Peter J. Pitts: Don’t interfere in health care competition

That healthcare reform bill just released by Democratic House leaders calls for a public insurance option which would negotiate rates directly with providers, including drug firms.

It’s in Subtitle B Section 224, which says: “The Secretary also has authority to negotiate prescription drug prices for the public option.”

Direct negotiations? Some things to consider:

“Neither economic theory nor historical experience suggests government price negotiation will achieve lower drug prices. Empowering the government to negotiate with pharmaceutical companies is not necessarily equivalent to achieving lower drug prices. In fact, neither economic theory nor historical experience suggests that will be the outcome. Members should think carefully before jumping on the bandwagon – this promise may bring just the opposite of what was ordered.”


Stanford Business School’s Alain Enthoven and Kyna Fong

 

“Both the non-partisan Congressional Budget Office and Medicare actuaries have said they doubt the government could negotiate lower costs than the private sector. Government price negotiation could leave people without drugs that manufacturers decide aren’t sufficiently profitable under the plan. The VA plan illustrates the point. It offers 1,300 drugs, compared with 4,300 available under Part D, prompting more than one-third of retired veterans to enroll in Medicare drug plans.”
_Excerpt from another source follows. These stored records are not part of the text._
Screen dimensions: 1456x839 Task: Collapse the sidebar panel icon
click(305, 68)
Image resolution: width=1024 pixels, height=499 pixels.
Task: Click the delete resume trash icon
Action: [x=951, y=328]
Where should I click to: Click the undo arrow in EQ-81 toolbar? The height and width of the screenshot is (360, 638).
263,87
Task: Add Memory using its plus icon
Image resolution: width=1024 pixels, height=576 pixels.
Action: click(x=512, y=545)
“Our View On Medicare Part D: Put Brakes On Drug Plan ‘Fix,'” USA Today, 11/13/06

 

There’s also the potential for Uncle to dictate that Part D prices be tied to prices in other countries — a kind of Medicare reference price.
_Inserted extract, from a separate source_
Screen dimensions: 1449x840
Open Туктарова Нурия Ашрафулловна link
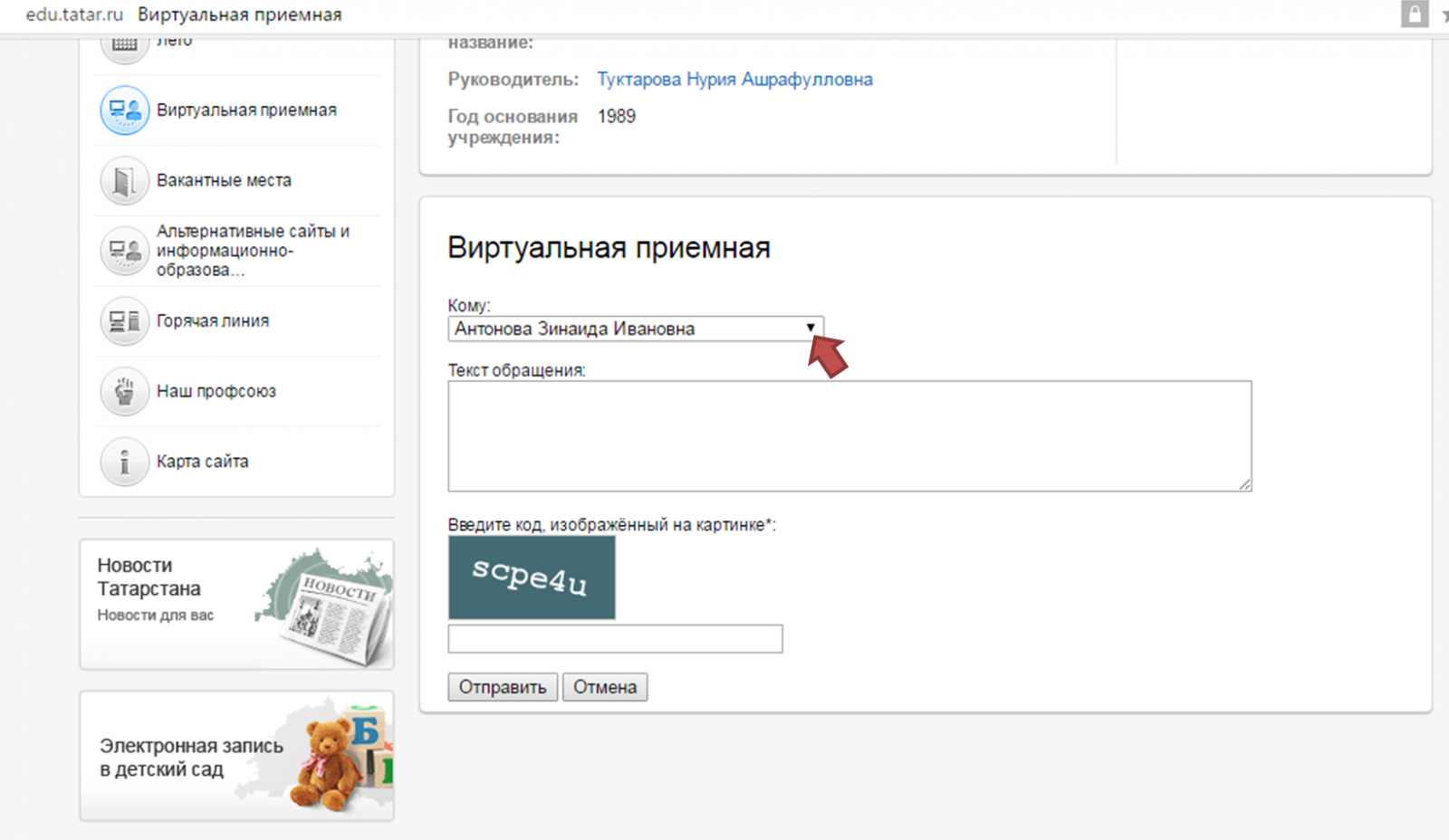pos(734,80)
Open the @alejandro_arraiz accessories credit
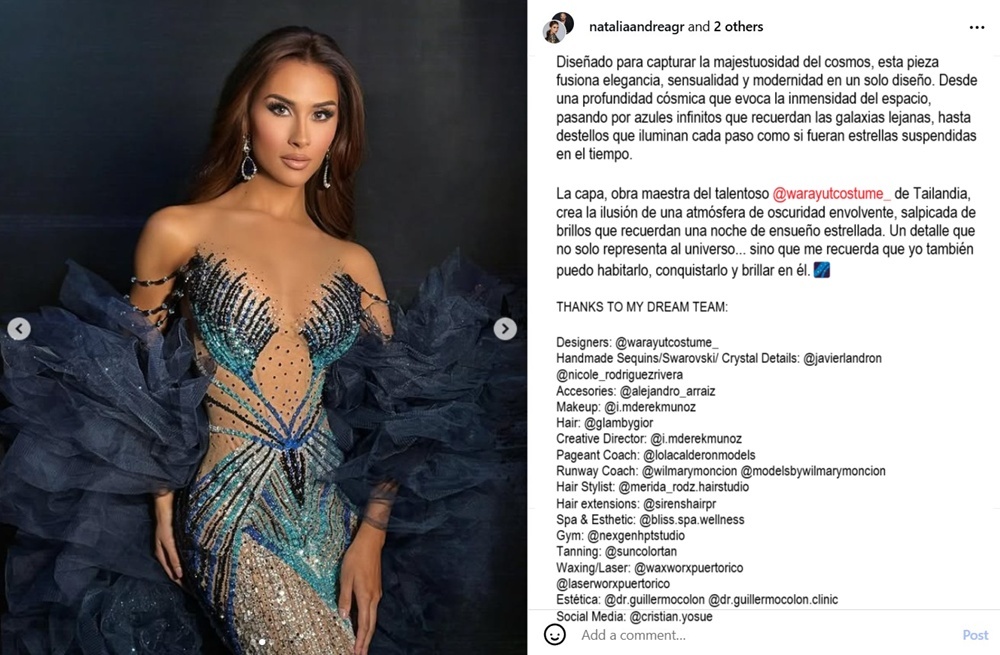The height and width of the screenshot is (655, 1000). [x=667, y=391]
The bottom line here is that Part D is a tremendous success – due in no small part to the Non-Interference Clause. Consider:

* The projected cost for Medicare Part D is $117 billion lower over the next decade than experts estimated just last summer. This means that over the 10-year period from 2008 to 2017, the estimated $915 billion cost of Part D fell to $798 billion.
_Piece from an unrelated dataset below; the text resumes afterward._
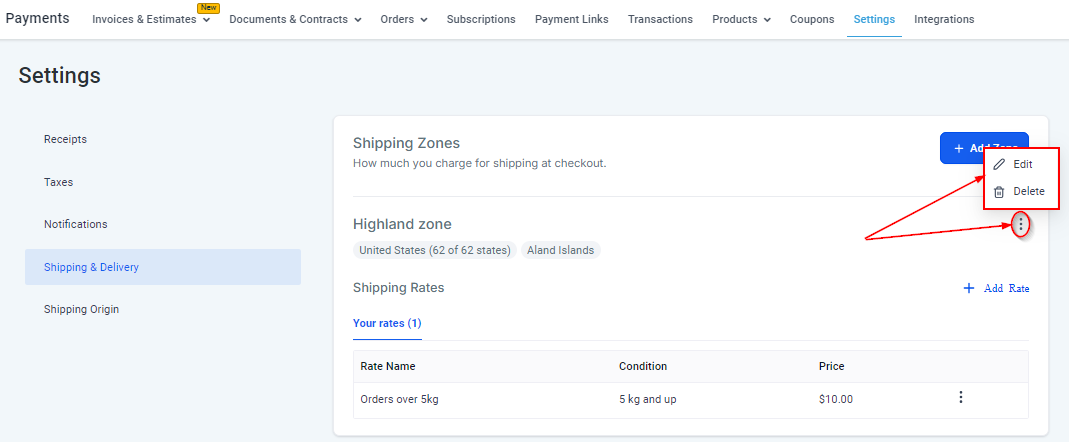Select Receipts in the settings sidebar
This screenshot has width=1069, height=442.
pos(65,139)
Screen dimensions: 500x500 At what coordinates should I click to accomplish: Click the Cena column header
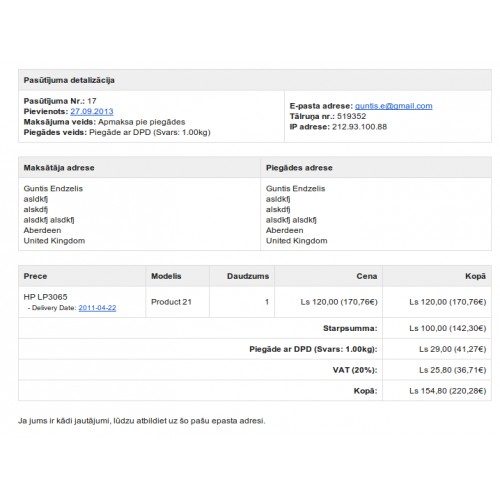coord(367,276)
Why? Marketplace competition.

* And, according to a study published in the Annals of Internal Medicine, the Medicare drug benefit led to a 17 percent decrease in out-of-pocket expenses, or $9 a month, for seniors who enrolled in the new Medicare Part D benefit in 2006, the first full year prescription coverage became available in the federal health insurance program for the elderly and disabled.

Can Part D be made even better? Absolutely. But this is good news worth sharing — and not because it helps any particular partisan political agenda but because it means that more Americans — tens of millions of more Americans — are getting access to the medicines (largely chronic medicines) that will help them live healthier lives. And this, in no small measure, significantly reduces more drastic medical interventions — which in turn reduces our overall national health care spending.

We shouldn’t interfere with success.

“Direct negotiations” means price controls. And price controls = choice controls.

 

Peter J. Pitts is president of the Center for Medicine in the Public Interest and a former FDA associate commissioner.